§ **Provided text**:
1. You’re trying to get financing.

"Certainly, you will need to probably incorporate if you want to look for financing, because that demonstrates to a lender that you are committed to going for the long haul," says Ted Mallett, vice-president of research and chief economist at the Canadian Federation of Independent Business (Ann Perry, Banking on a home-based business, TheStar.com).

Whether or not it's true, lenders generally have the perception that businesses that bother to incorporate are more serious and stable than those that don't.

2. You want to be eligible for some government programs.

The Ontario Book Publishing Tax Credit (OBPTC), which provides a maximum tax credit of $10,000 per title, is an example of a program only open to Canadian-controlled private corporations.

(Here are 5 Tips for Finding Canadian Grants if you're looking for one to start or expand your small business.)

3. Your business involves potential liability that could seriously damage your personal finances.

Roger Haineault suggests considering what the worst that could happen is when trying to answer the question, "Should I incorporate myself?" (Pros and cons to incorporating, New Brunswick Business Journal). Suppose you're a painter, he says. The worst that can happen if a customer is dissatisfied with the job you do is that you might have to repaint some rooms.

But the worst can be much worse if the painter has hired a worker who falls off a roof. As a sole proprietor, the painter could be wiped out financially, whereas the most a corporation can lose is the value of its assets.

What's the worst that could happen in your business? Your projected liability could make the cost to incorporate your business a bargain.

4. You're trying to work for other businesses.

Some businesses, especially larger corporations, will only hire contractors that are incorporated. So if you don't incorporate, you have no chance of working for them.

5. You want to take advantage of the Lifetime Capital Gains Exemption when you sell your business.

If you sell shares of a qualifying corporation for a profit, the first $750,000 of your gain on a lifetime basis can be received on a tax-free basis.

§ **Work instructions**: Could you continue the list of reasons to incorporate a small business in Canada from where it stops above?

§ **Stored data**:
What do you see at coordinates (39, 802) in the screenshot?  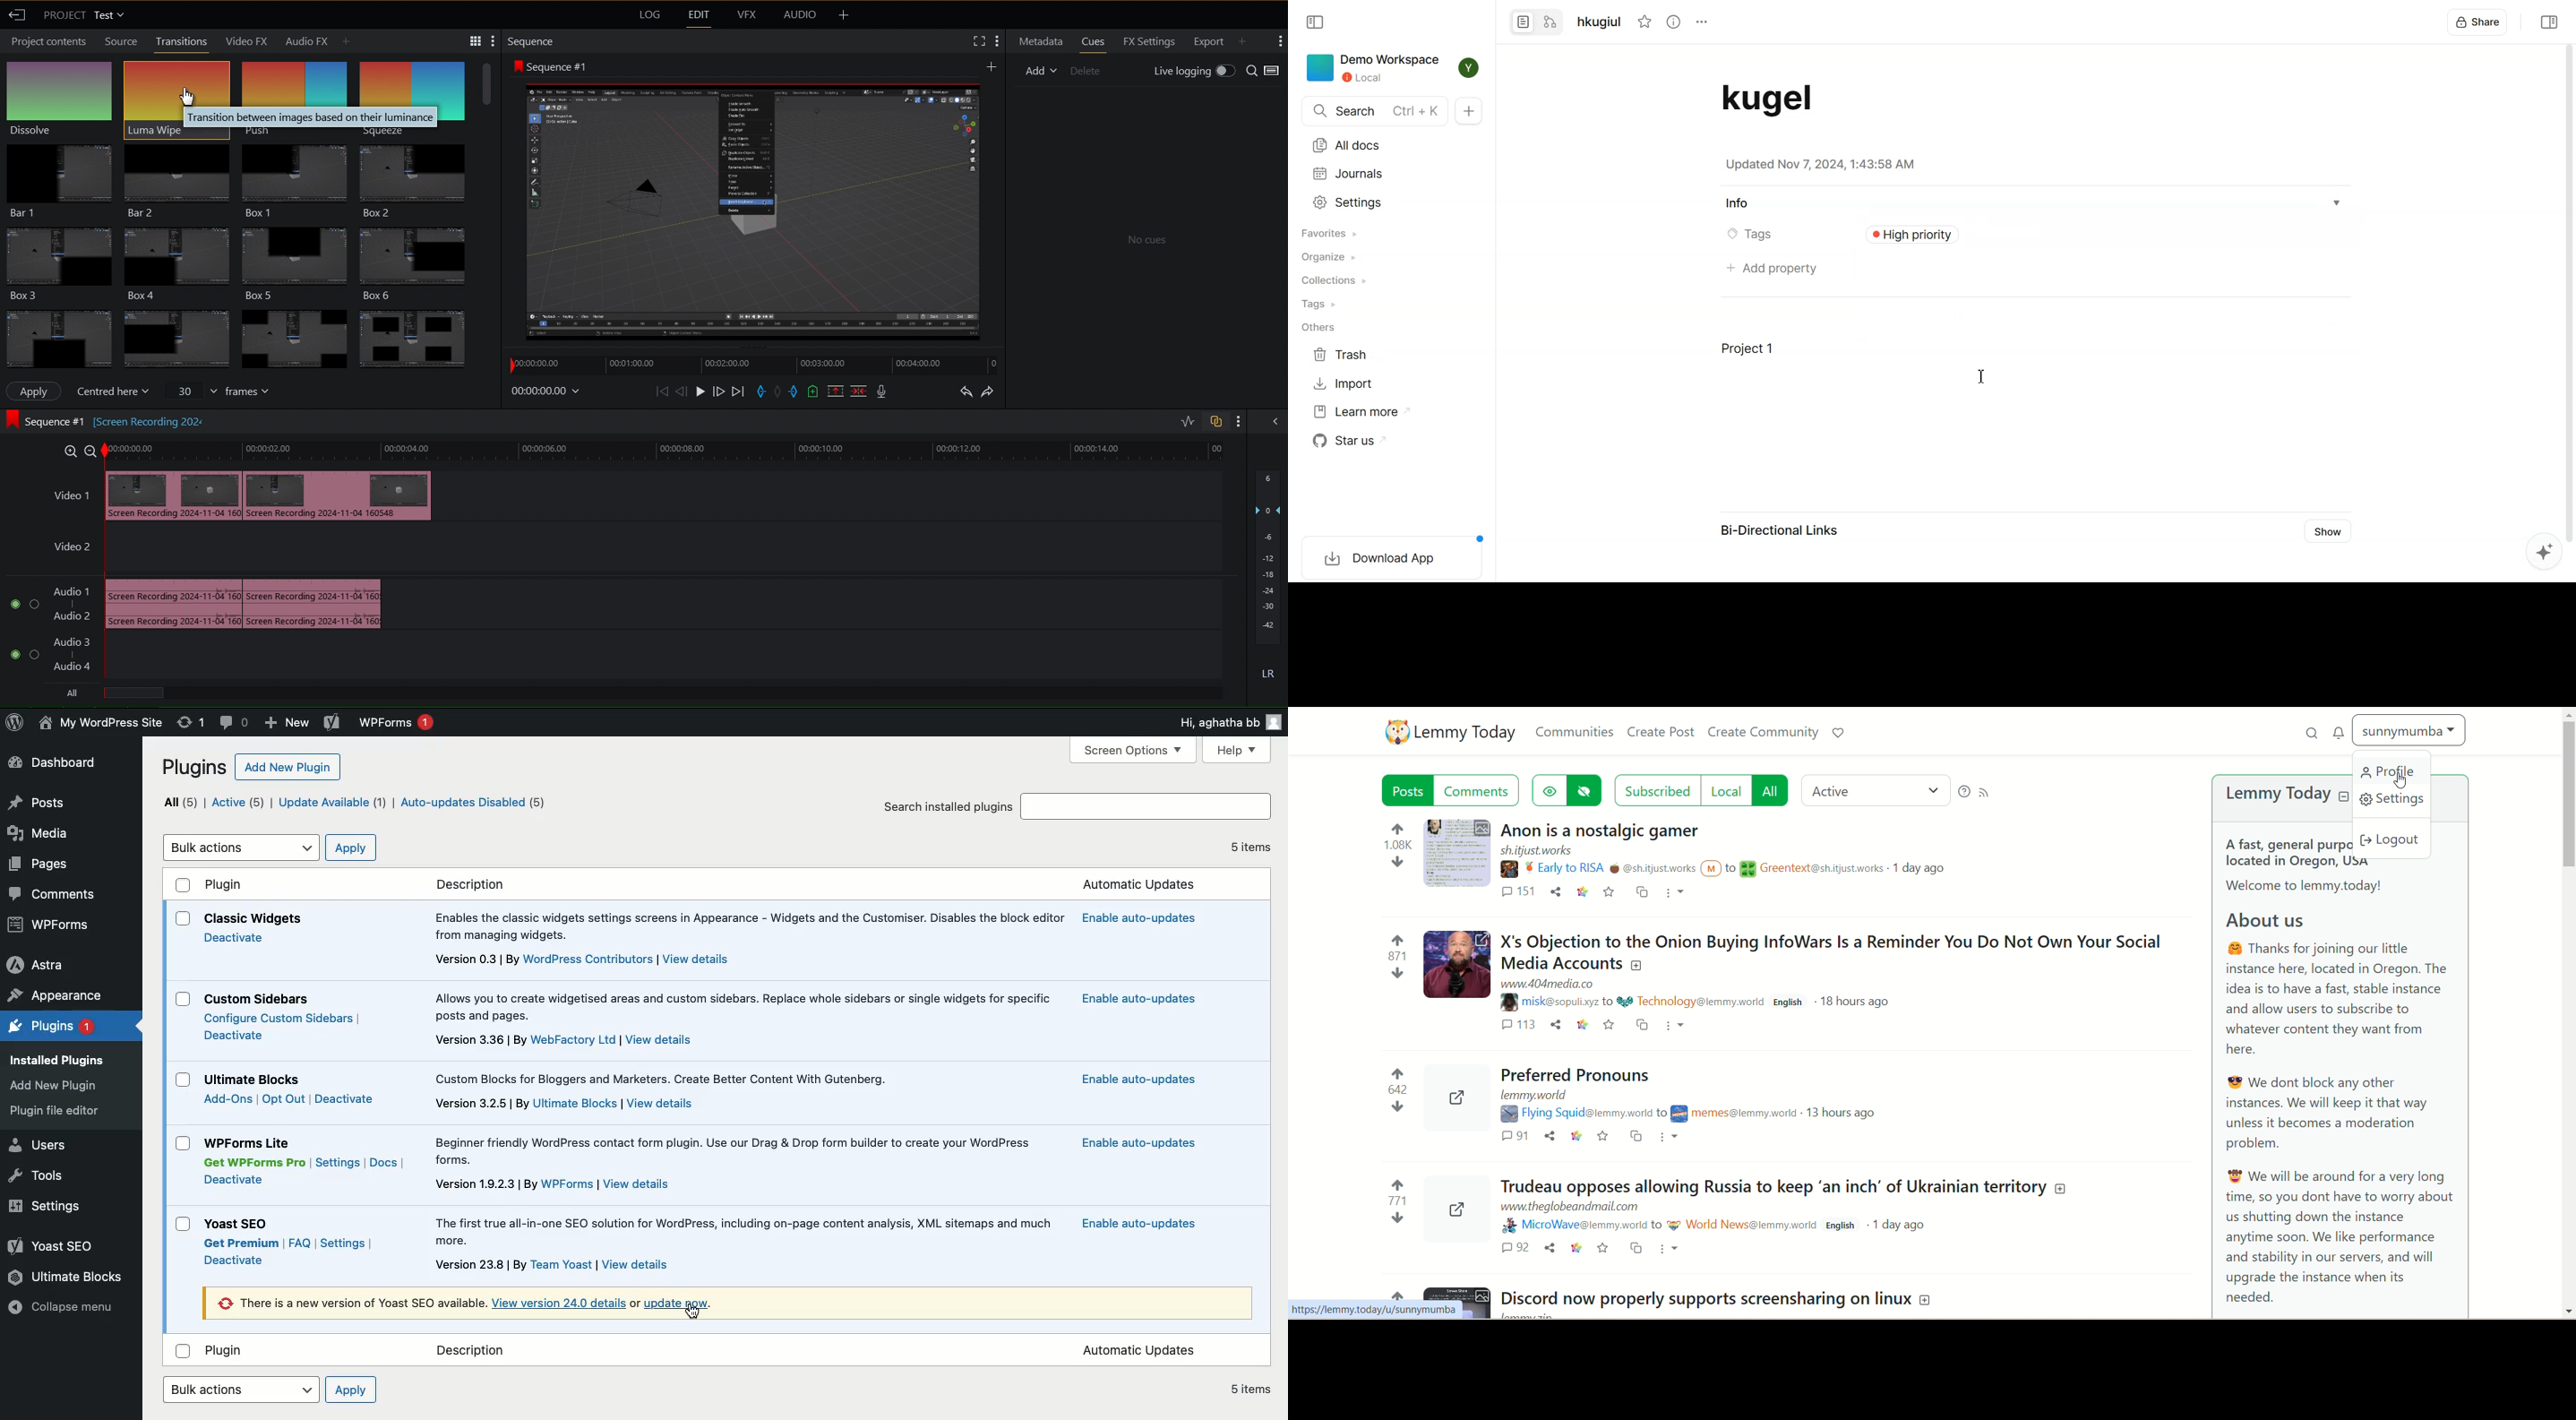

§ **Response**:
What's the catch? Well first of all, a business owner qualifies for the exemption only if the company is a Canadian-controlled private corporation with generally 90 percent of its assets involved in active business. Second, the shares must have been owned by the owner for at least 24 months before the sale of the business and more than 50 percent of the corporation's assets must have been used in an active business carried on primarily in Canada throughout the 24-month period immediately before the sale.

Bruce Ball, a recognized authority on capital gains, succession and retirement planning explains how to take steps now to make sure your company can benefit from the Lifetime Capital Gains Tax Exemption in the future, such as crystallizing your exemption (The Importance of the Capital Gains Exemption for Owner–Managers (Canadian Federation of Independent Business).

6. You want to take advantage of the Small Business Deduction.

For Canadian-controlled private corporations claiming the small business deduction, the net tax rate as of January 1, 2016 is 10.5%, (which will decrease to 10% as of January 1, 2017) while the net tax rate for other types of corporations is 15%. (Note that, once again, this tax advantage is only available to Canadian-Controlled Private Corporations. See Types of Corporations in Canada.)

7. You're making enough money that you need to manage your income.

For instance, in a discussion post about whether or not to incorporate, one of this website's users wrote:

"The beauty of having that separate legal entity means you can also throttle how much you pay yourself in any given year. You can hold it in the company or not depending on other things going on in your life. Think of it as a giant surrogate RRSP. As a sole proprietor, if you have a banner year, you're going to pay serious tax right away that year."

If you incorporate your business, you can control how much revenue you take and therefore, how much personal income tax you pay.

Other Reasons to Incorporate Your Business

I've given you seven reasons to incorporate your business here but there are more. One that springs to mind is public perception. Generally the public views incorporated businesses more favourably. There's a certain amount of prestige attached to an "Inc." or a "Ltd." after a company's name.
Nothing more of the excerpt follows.